Hello.
For those of you that don’t know, your Wi-Fi MAC address can be “de-randomized” even if its set to change per SSID or new connection request. This works much like how browser fingerprinting works by creating a hash of all the Information Elements (IEs) your WiFi card provides to a router for connection purposes (which comes at a privacy cost). Some of these IEs may include:
- Previously Connected SSIDs
- Supported Data Rates
- Device Vendor Specific Information
- RSN (Robust Security Network) Information
- QoS (Quality of Service) Capability
- Incrementing Sequence Numbers from the last WiFi Access Point you connected to
- many more
The feasibility and accuracy of this type of attack has been quite well documented in academic papers [1, 2, 3]

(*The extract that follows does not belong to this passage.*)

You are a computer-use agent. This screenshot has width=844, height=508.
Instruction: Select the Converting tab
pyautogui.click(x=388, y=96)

Randomization of these elements occur at the hardware level and currently the only devices I can see which support this are Google Pixel devices (includes GrapheneOS) and Apple devices (includes macOS and iOS)

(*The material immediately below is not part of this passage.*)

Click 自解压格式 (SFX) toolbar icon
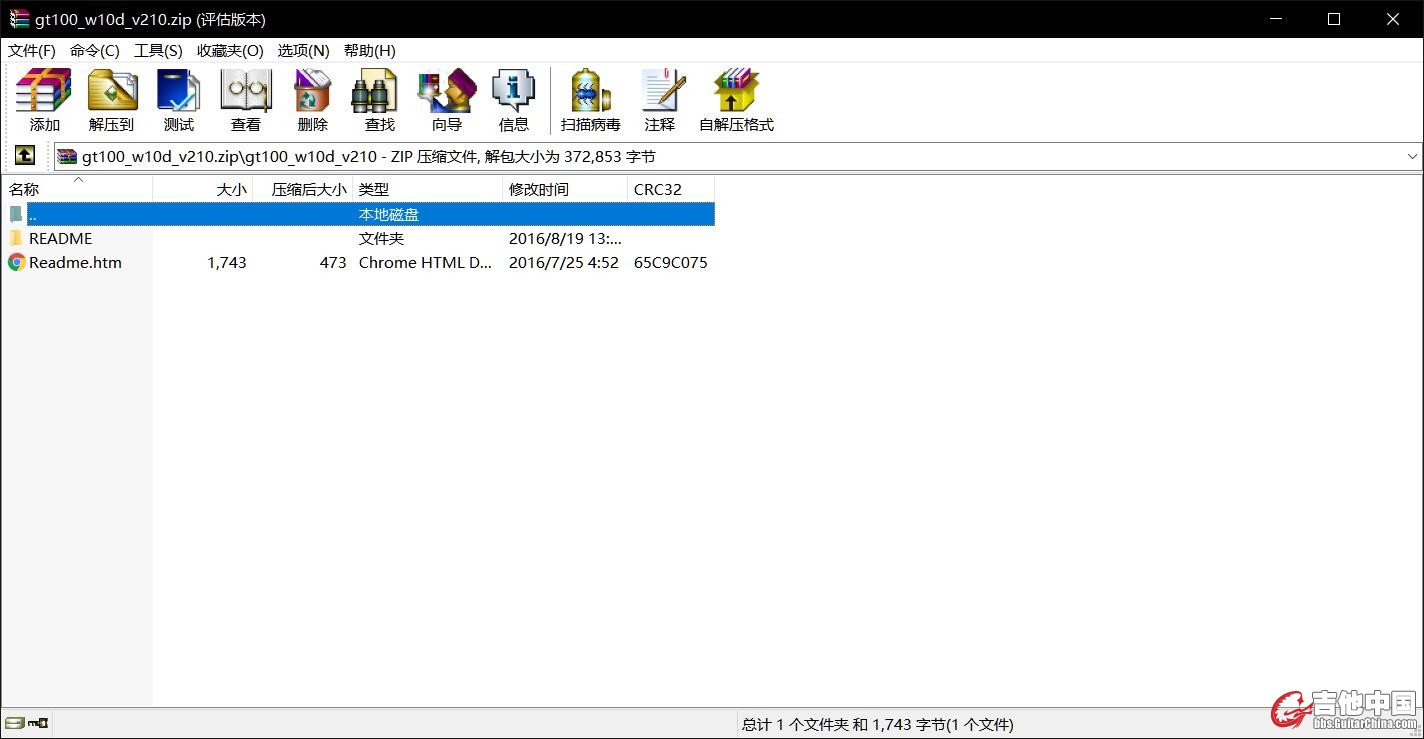(736, 100)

I have some questions for people who are more well-read in this topic than I:
- What is the actual feasibility of surveillance occurring in this way? As I am aware, this information is likely stored on the router and not sent to ISPs or governments who can actually make use of this mass data as people change location e.g. going from their home to a friends house to a shopping mall and then to a coffee shop
- Has there been any evidence of ISPs or governments performing this type of analysis?
- Other than the Google Pixel and Apple products, are there any other devices or workarounds to being able to implement randomization of these IEs?

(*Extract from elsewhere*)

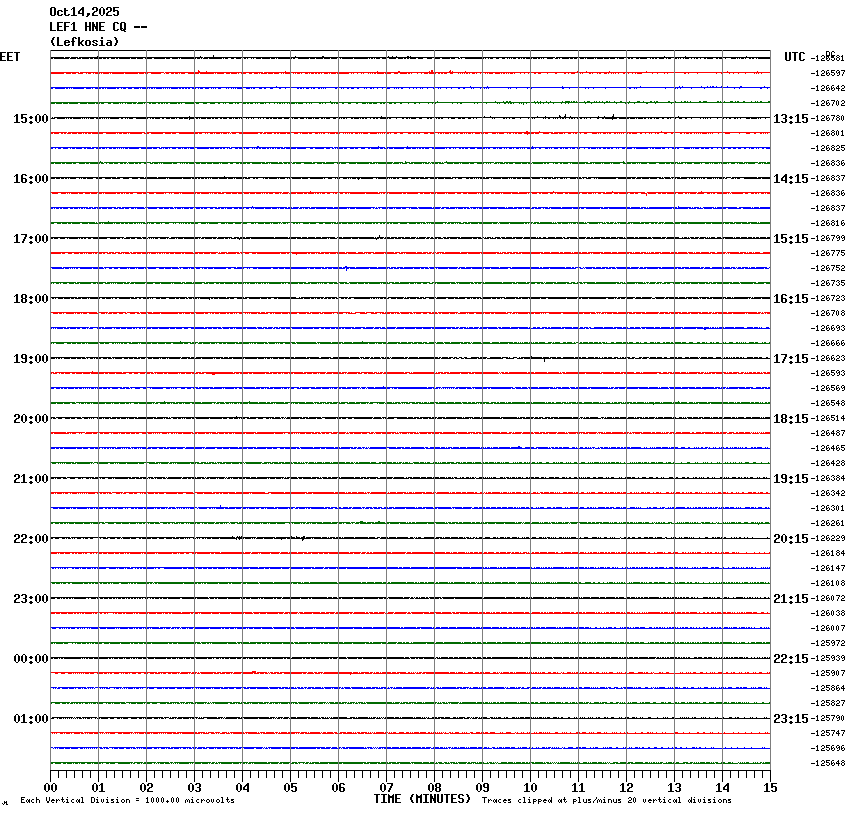Click the TIME (MINUTES) axis title

421,799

[1] Why MAC address randomization is not enough: An analysis of Wi-Fi network discovery mechanisms
[2] Pintor, Lucia, and Luigi Atzori. “A dataset of labelled device Wi-Fi probe requests for MAC address de-randomization.” Computer networks 205 (2022): 108783.
[3] Uras, Marco, et al. “MAC address de-randomization for WiFi device counting: Combining temporal-and content-based fingerprints.” Computer Networks 218 (2022): 109393.